Full Text
UDC 512.86
MATHEMATICS
Academician of the Academy of Sciences of the BSSR D. A. SUPRUNENKO
ON THE THEORY OF SOLVABLE LINEAR GROUPS
§ 1. Let \(\Delta\) be an arbitrary field, and let \(G\) be a maximal irreducible primitive solvable subgroup of \(GL(n,\Delta)\). The structure of the group \(G\) is conveniently studied by means of the invariant series
\[ G \supseteq V \supseteq A \supseteq F \supset (e), \tag{1} \]
where \(F\) is a maximal Abelian normal divisor of the group \(G\); \(V\) is the centralizer of \(F\) in \(G\); \(A/F\) is a maximal subgroup among the Abelian invariant subgroups of \(G/F\) contained in \(V/F\).
Below we shall need the following known properties of the series (1).
1) \(G\) has a unique maximal Abelian normal divisor \(F\) \((^{4,5})\).
2) \(F\) is the multiplicative group \(\Sigma^*\) of some extension \(\Sigma\) of the field \(\Delta\), and the degree \(m=\Sigma:\Delta\) divides the number \(n\), while \(\operatorname{char}\Delta\) does not divide the number \(r=n/m\) \((^4)\).

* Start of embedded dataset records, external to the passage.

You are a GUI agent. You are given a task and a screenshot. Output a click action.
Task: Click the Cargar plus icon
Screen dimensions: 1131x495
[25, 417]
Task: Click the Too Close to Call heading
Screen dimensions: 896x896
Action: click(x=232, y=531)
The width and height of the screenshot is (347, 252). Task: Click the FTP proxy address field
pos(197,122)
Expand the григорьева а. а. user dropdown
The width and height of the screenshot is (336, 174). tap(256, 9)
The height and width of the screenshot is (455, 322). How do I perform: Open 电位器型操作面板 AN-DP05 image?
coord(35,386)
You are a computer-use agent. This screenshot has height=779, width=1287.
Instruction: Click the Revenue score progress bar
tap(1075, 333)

3) The order of the group \(A/F\) is equal to \(r^2\); the Sylow subgroups of \(A/F\) are elementary Abelian groups; the linear \(\Delta\)-envelope of the group \(A\) coincides with the algebra \(\Sigma_r\) \((^{3,4})\).

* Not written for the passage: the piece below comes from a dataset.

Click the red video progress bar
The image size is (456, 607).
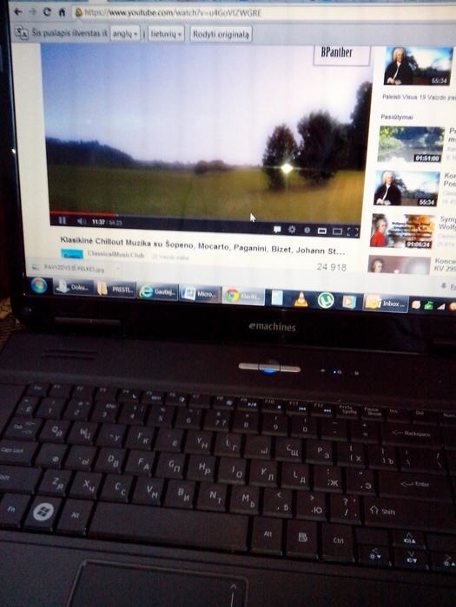coord(83,213)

4) If \(aF\) is an element of order \(\delta\) of the factor group \(A/F\), then the index of the centralizer of the element \(a\) in \(A\) is equal to \(\delta\) \((^4)\). If \(B\) is such a subgroup of \(A\) that \(B \supset F\), then the rank of the linear \(\Sigma\)-envelope of the group \(B\) over \(\Sigma\) coincides with the order of \(B/F\) \((^4)\).

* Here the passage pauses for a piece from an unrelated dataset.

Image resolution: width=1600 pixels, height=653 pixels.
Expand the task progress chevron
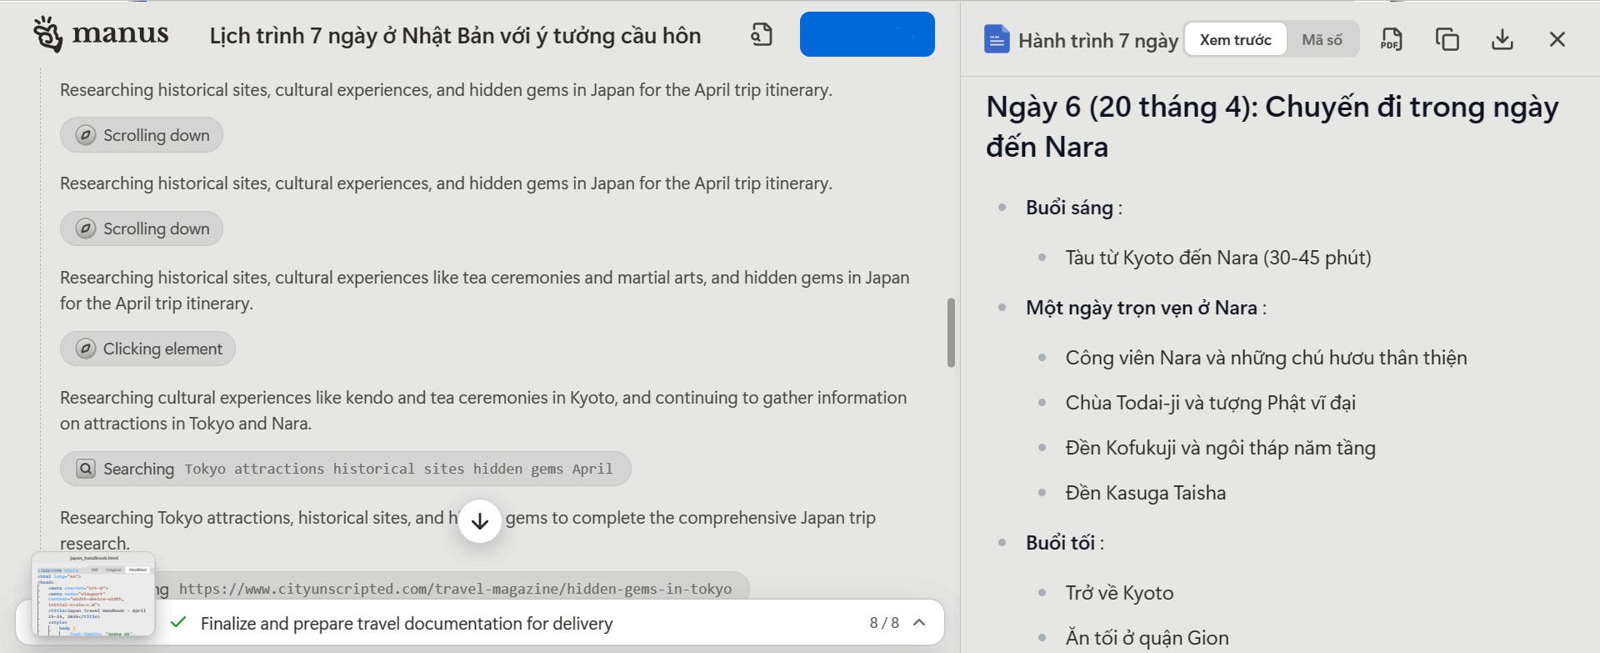919,622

5) Let \(p\) be a prime divisor of the number \(r\), and let \(B/F\) be a \(p\)-subgroup of \(A/F\), invariant in \(G/F\). Then
\[ B=(c_1)(d_1)\ldots(c_\nu)(d_\nu)F, \]
\[ (c_j,d_j)=c_jd_jc_j^{-1}d_j^{-1}=\eta;\quad j=1,\ldots,\nu; \]
\[ (c_i,c_j)=(d_i,d_j)=1;\quad i\ne j \Rightarrow (c_i,d_j)=1, \tag{2} \]
where \(\eta\) is an element of order \(p\) in \(F\). The order of \(B/F\) is equal to \(p^{2\nu}\) \((^4)\).
6) Let \(r=p_1^{l_1}\cdots p_k^{l_k}\) be the canonical decomposition of the number \(r\), and let \(P_i/F\) be the Sylow \(p_i\)-subgroup of \(A/F\). Then for \(i\ne j\) the mutual commutator \((P_i,P_j)\) is equal to 1. Obviously, the order of \(P_i/F\) is equal to \(p_i^{2l_i}\), and \(P_i\) is a normal divisor of \(G\). On solvable linear groups see also \((^{1,2,6})\). On the properties of \(A\) see \((^7)\).
In the present paper it is proved that, for an arbitrary field \(\Delta\), the group \(A\) of the series (1) is uniquely determined by the group \(G\). For an algebraically closed field \(\Omega\) it is shown that the description of maximal irreducible primitive solvable subgroups of \(GL(n,\Omega)\) reduces to the case when \(n\) is a power of a prime number. A one-to-one correspondence is established between the conjugacy classes of maximal irreducible primitive solvable subgroups of \(GL(p^l,\Omega)\) (\(p\) a prime number \(\ne \operatorname{char}\Omega\)) and the conjugacy classes of maximal \(s\)-irreducible (see the definition below) solvable subgroups of the symplectic group \(Sp(2l,p)\).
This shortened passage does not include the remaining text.